━━━ Document text

Lal gece (2012)

Nephew, you've been through a lot...
...spending your life behind bars.
I've had a big part in that, I know.
Now off you go, have your wedding.
Know happiness from now on at least.
Go have a wedding worthy of
this family's rank and honour.
- Off you go, sweetheart. Goodbye.
- In the name of God!
- God speed and good luck.
- Amen, amen!
May God bless you with happiness.
In the name of God, the Merciful...
- Don't cry, dear. I can't bear it.
- Goodbye, little sister.
- May God make you happy.
- Amen, amen.
God speed and good luck.
You're carrying the family's honour.
May God make your new home a happy one.
Be sure not to let the family down.
- Don't cry, don't cry.
- C'mon, let's take her out.
From the groom's sister-in-law.
God bless! Congratulations!
A bracelet from the groom's sister.
God bless!
I'm his uncle's wife. God bless!
A bracelet from the bride's sister.
God bless!
A bracelet from the groom's cousin.
Congratulations!
It's beautiful.
Thank goodness you're out of jail!
We're all glad to have you back.

━━━━━━

Do this
Pick up the Lal gece (2012) subtitle dialogue after its final line and write the lines that follow.

━━━ Data provided

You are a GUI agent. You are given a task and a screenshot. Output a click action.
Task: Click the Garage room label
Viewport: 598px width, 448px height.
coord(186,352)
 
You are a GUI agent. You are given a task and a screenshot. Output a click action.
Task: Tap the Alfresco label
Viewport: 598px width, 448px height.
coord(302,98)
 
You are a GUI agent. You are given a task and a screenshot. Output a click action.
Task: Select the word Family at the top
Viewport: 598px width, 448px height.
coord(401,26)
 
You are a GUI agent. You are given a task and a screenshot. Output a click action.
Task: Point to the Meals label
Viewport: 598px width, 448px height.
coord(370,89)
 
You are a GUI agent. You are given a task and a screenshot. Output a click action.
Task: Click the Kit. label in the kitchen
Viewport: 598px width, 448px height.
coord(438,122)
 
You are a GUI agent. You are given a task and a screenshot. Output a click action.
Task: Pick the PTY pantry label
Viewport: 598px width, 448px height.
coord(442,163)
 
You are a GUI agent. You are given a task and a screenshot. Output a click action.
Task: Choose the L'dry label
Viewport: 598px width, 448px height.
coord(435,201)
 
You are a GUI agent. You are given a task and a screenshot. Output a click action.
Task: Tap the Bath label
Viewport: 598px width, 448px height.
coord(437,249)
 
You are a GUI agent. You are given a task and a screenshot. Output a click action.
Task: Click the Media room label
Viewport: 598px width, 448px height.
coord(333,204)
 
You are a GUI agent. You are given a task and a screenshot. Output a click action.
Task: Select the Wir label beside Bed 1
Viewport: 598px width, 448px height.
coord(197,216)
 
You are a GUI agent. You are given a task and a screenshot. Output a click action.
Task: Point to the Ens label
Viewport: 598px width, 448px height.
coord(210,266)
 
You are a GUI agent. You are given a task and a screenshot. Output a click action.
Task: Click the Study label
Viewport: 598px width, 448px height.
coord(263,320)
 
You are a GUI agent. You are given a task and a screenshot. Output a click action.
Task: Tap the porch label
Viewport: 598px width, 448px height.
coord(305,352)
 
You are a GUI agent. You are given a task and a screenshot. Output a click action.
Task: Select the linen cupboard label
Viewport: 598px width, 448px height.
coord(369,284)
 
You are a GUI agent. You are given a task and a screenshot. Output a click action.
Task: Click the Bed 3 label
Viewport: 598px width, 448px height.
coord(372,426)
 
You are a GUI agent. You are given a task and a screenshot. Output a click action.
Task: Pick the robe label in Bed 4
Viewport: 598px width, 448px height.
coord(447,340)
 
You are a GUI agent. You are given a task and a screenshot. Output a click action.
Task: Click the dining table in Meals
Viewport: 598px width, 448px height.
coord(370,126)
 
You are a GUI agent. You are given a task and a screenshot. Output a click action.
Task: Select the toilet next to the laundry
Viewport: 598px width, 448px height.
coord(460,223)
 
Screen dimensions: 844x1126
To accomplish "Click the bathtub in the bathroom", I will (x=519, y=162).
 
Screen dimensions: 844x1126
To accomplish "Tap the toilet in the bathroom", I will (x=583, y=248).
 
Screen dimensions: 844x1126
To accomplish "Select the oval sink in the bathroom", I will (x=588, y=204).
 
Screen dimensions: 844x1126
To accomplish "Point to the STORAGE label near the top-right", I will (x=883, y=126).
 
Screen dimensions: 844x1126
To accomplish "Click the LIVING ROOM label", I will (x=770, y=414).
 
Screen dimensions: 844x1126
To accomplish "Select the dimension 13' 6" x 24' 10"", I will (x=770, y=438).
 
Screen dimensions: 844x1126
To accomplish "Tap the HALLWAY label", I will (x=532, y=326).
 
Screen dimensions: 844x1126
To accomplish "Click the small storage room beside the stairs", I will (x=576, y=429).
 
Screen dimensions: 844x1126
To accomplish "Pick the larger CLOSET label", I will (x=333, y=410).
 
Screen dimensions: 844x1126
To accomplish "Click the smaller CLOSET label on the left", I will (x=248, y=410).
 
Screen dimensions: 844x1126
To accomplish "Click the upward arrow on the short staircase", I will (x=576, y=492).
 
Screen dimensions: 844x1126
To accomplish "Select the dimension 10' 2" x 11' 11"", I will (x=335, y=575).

━━━━━━

Exercise response
I hope by the grace of God
you'll see better days from now on...
...and that we can all get together
like this now and then.
May God keep anyone
from going to jail again.
Amen, amen!
Over to you, musician!
Play and let's celebrate.
- God bless!
- May God grant a happy home!
C'mon, sweetheart.
- Congratulations! God bless!
- Thanks, thank you.
- Where should I put these?
- Over on the table there.
- God bless! May she be happy.
- Thanks.
- Where should these go?
- Take them to the table over there.
- Good luck!
- God bless!
Now off you go.
Leave your sweet things behind
and take the bitter with you!
- May God give you his blessings!
- Be happy in your home!
God bless you all.
Thanks, everyone.
May God give you happiness!
Amen. And may He grant the same
to your daughters.
God willing!
How's it going, sweetheart?
Are you all right?
God bless you and make you happy.
You've come to your new home.
Always be happy and at ease
in your new home.
Do as your husband says.
Be comfortable here.
Remember your husband's honour
and your family-in-law's honour.
Don't cry, dear. OK?
We've all been brides like you.
We'll all done it.
We've settled into our new homes.
You'll be happy in your home too.
OK, sweetheart? Don't be upset,
or you'll make me upset for you.
This is your home.
No matter if your husband
beats you or curses at you...
...you're not to walk out of that door.
This is your home.
Now here's the bridal sheet.
You sleep on this with the groom.
Then they'll come by at dawn.
They'll knock on your door
at the time of morning prayers.
You must fold the sheet
and give it to them at the door.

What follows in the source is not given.